= Janko group J2 =

Sporadic simple group

In the area of modern algebra known as group theory, the Janko group J_{2} or the Hall-Janko group HJ is a sporadic simple group of order
   604,800 = 2^{7}·3^{3}·5^{2}·7
 ≈ 6×10^5.

==History and properties==
J_{2} is one of the 26 Sporadic groups and is also called Hall–Janko–Wales group. In 1969 Zvonimir Janko predicted J_{2} as one of two new simple groups having 2^{1+4}:A_{5} as a centralizer of an involution (the other is the Janko group J3). It was constructed by Hall & Wales (1968) as a rank 3 permutation group on 100 points.

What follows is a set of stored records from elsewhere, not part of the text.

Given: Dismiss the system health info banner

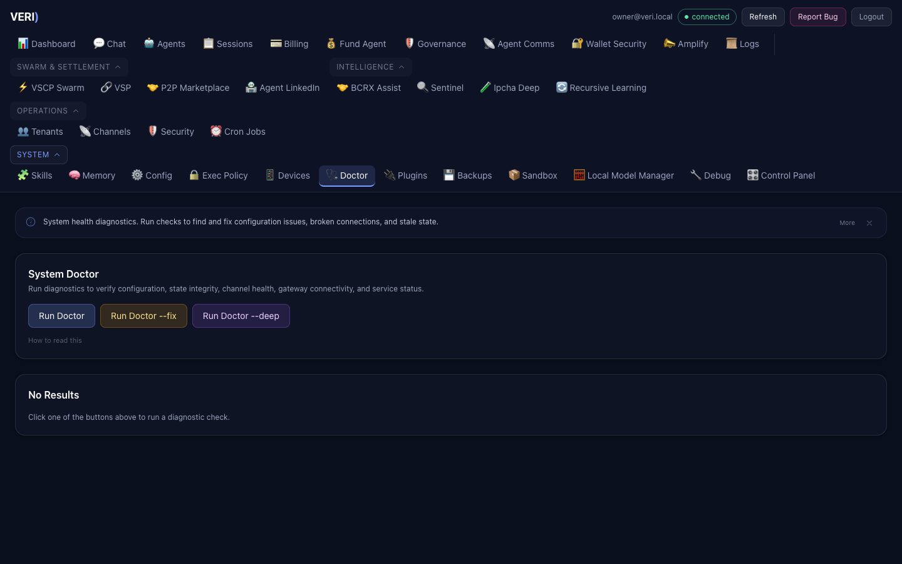Looking at the screenshot, I should pos(869,223).
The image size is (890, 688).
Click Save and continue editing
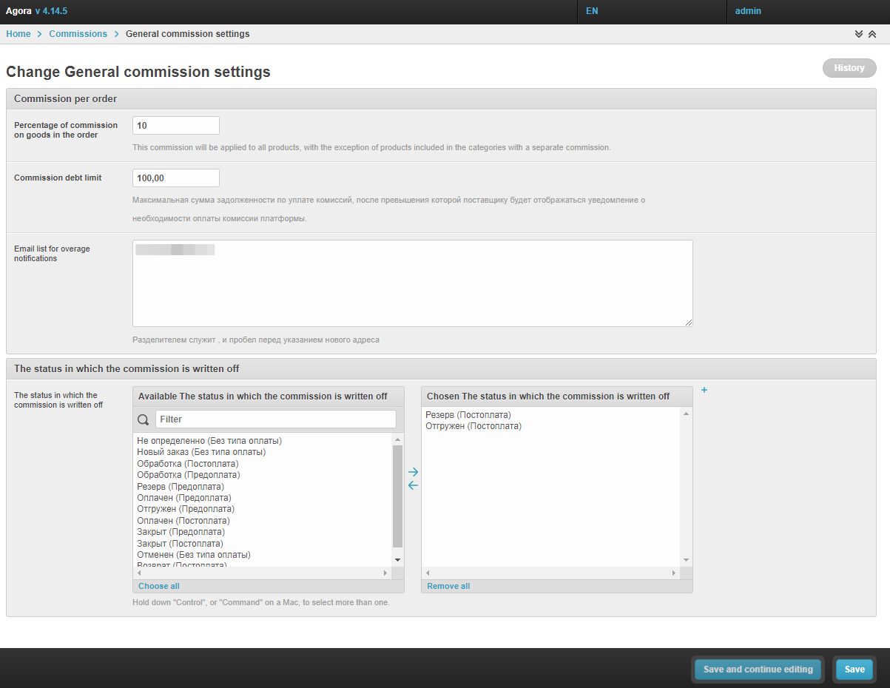tap(758, 670)
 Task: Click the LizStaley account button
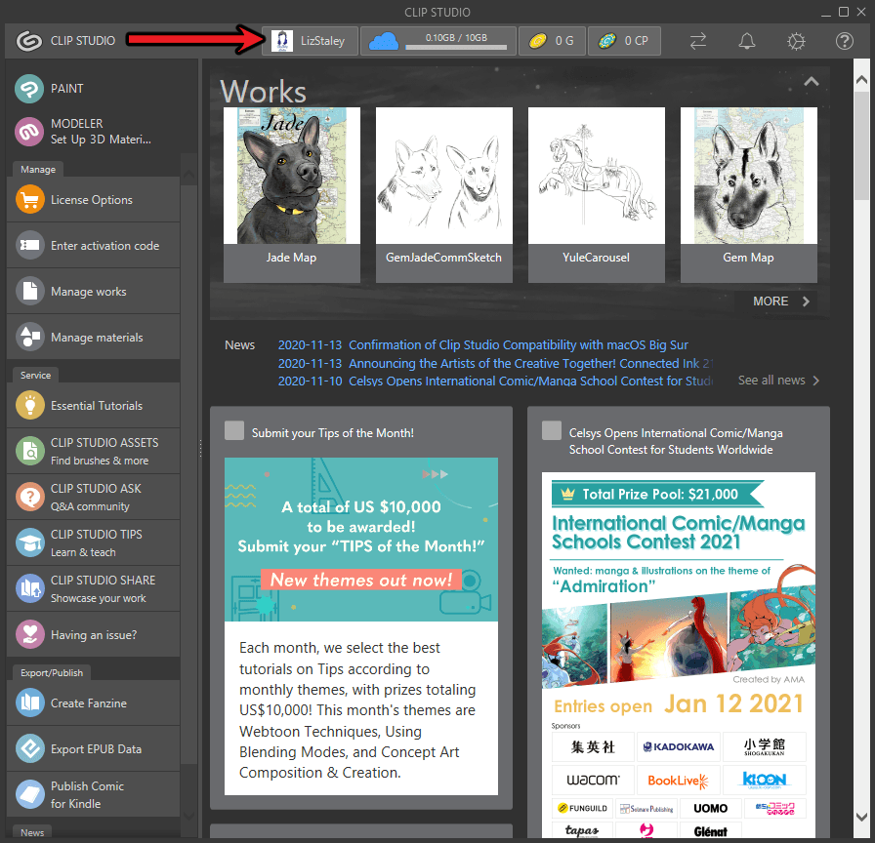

Both the Schur multiplier and the outer automorphism group have order 2. As a permutation group on 100 points J_{2} has involutions moving all 100 points and involutions moving just 80 points. The former involutions are
products of 25 double transportions, an odd number, and hence lift to 4-elements in the double cover 2.A_{100}. The double cover 2.J_{2} occurs as a subgroup of the Conway group Co_{0}.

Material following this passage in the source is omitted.